Tara Trower – Chief Strategy Officer 

In her role as Chief Strategy Officer for CommUnityCare Health Centers, Tara Trower combines a passion for civic engagement with her passion for helping her community thrive. “I get my energy from being with people who share my commitment to being proactive on behalf of those who, for various reasons, have difficulty accessing the things that many take for granted – shelter, health care, education, childcare, economic stability and food,” Trower says.  

Trower has spent much of her career shedding light on the inequities within our communities, amplifying the voices of marginalized individuals and bringing attention to systemic injustices. Trower spent years as a journalist at the Austin American-Statesman where she was able to shine a light on systemic inequities. She later joined The University of Texas at Austin where she played a role in bringing equitable access to education. Now, Trower works to bring equitable access to care in Travis County and Central Texas with CommUnityCare Health Centers.  

“African Americans are overrepresented in nearly every negative health category there is…in addition to looking at the data to support the strategic vision of community, I also lean on my community knowledge as a longtime Austinite and my lived experience as an African American woman.”  

Tara grew up in a military family, moving around the United States for her father’s assignments. Frequent moving meant experiencing different cultures and communities, and as a woman of color, navigating race-based assumptions. In some instances, she was the only black person in her school where her academic abilities were underestimated, her athletic abilities were overestimated, and when she spoke on topics like affirmative action, it was assumed she was speaking for all black people everywhere.  
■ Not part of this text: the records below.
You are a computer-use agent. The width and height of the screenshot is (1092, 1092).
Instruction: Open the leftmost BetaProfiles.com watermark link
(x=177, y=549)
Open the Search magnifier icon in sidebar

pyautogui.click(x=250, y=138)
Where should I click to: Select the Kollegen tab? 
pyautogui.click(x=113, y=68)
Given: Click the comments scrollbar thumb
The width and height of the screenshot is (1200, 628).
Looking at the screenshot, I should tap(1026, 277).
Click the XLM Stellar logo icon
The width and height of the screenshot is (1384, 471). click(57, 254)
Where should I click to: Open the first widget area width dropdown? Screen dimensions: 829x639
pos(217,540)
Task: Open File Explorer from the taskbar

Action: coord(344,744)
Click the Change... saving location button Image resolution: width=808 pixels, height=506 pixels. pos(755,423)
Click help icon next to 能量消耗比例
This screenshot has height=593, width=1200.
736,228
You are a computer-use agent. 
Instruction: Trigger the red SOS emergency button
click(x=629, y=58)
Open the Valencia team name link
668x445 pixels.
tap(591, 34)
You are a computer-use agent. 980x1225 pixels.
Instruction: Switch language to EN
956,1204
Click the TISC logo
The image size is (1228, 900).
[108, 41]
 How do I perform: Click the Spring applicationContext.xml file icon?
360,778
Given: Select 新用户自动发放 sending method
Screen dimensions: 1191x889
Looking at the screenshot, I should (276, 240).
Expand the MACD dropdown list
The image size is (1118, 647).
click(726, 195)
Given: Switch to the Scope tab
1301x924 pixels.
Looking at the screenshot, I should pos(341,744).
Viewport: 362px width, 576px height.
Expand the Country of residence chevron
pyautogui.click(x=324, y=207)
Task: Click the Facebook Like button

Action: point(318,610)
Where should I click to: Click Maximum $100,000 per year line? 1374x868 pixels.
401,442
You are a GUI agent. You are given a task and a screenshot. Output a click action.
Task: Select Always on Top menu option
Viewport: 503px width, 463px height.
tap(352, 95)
“My experiences taught me about the dangers of making assumptions and to treat every encounter with a new person as a fresh slate. It’s one of the approaches I hope our team members take with our patients,” Trower explains. “I have suffered the indignity of being treated one way by a doctor when I was dressed in my executive pantsuit and a completely different way by the same care team when I showed up in sweats. We all have biases; it takes work to see the individual. I’m lucky that I have had lots of practice over the decades, allowing me to better support the work to improve the health of all the communities we serve.”